Shares of the two largest U.S. waste haulers prove it.
shares are down 3.6% on average in April—that is 4 percentage points worse than the Dow Jones Industrial Average’s return.
While that level of underperformance isn’t too big, Wall Street is souring on garbage, too. Less than half the analysts covering Waste Management (ticker: WM) and Republic Services (RSG) rate the stocks a Buy. Stifel analyst Michael Hoffman downgraded shares of both companies to Hold from Buy on Wednesday evening. Hoffman’s target price for Waste Management stock is $103 a share, not far from Thursday’s levels. His target price for Republic is $86 a share, about 11% higher than Thursday’s closing price.
But in the long run, these stocks could turn into a play on the recycling trend that is sure to continue to grow.
The back story: The negative sentiment shift seems strange when you consider the waste sector’s solid performance through time. Waste Management and Republic have grown earnings per share at a 12% annual rate on average for the past five years. Their stocks have gained 22% a year on average over that span. Wall Street expects annual earnings growth to average 12% for the next two years, while valuation multiples for both stocks are right in line with historical averages.
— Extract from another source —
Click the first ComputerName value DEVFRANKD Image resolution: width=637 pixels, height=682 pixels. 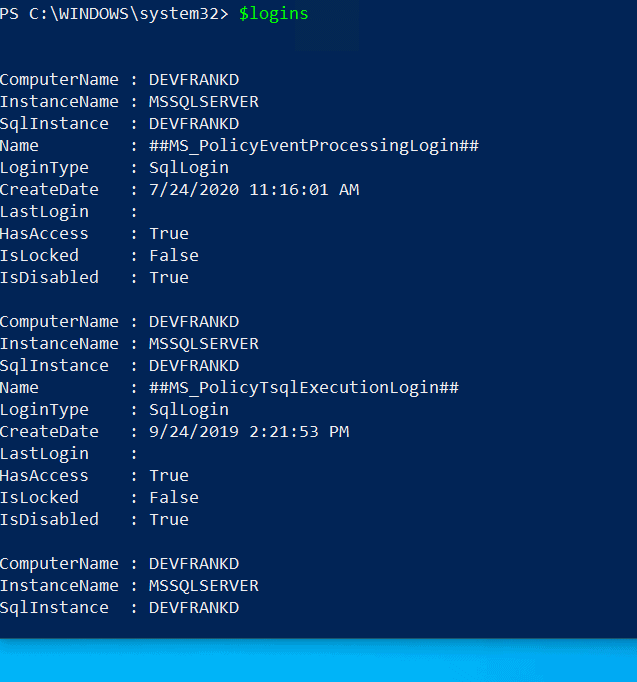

With stable earnings growth and reasonable valuation multiples, what’s not to like?
What’s new: The answer lies in commodity pricing. Hoffman is cutting his earnings estimates for both companies because prices for recycled commodities such as paper, cardboard, and PET plastic bottles are falling.
Recycling is a growing business, but curiously, waste haulers don’t always get paid a separate fee for picking up recyclable goods. Instead, they rely on commodity markets to earn a return on their recycling operations. They have to sort the recycled goods and sell them into the marketplace.
Looking ahead: According to Hoffman, waste haulers are starting to go back to their municipal customers and renegotiate terms of the recycling business. But that process takes time.
Ideally, waste haulers want a flat fee to pick up household recycling and simply pass any commodity sales back to municipalities.
“We have moved most of our contracts to a processing fee-type arrangement,” Brent Bell, Waste Management’s vice president of recycling, said. That is good, but in recent years, municipalities had been accustomed to rebates from Waste Management—they don’t like having actually to pay for the service. “We’ve spent a lot of time educating our customers about where their recycled material ends up and what it’s worth,” adds Bell.
Bell thinks recycling is a good business and will continue to grow. Recycling revenue accounts for about 10% of Waste Management’s total sales.
Republic Services didn’t immediately comment.
For now, Hoffman wants to see both companies cut expectations because of weak recycling markets, before recommending the stocks again.
That certainly is something to watch for. But if valuations fall much further, waste hauling stocks could become an interesting play on the trend toward more recycling.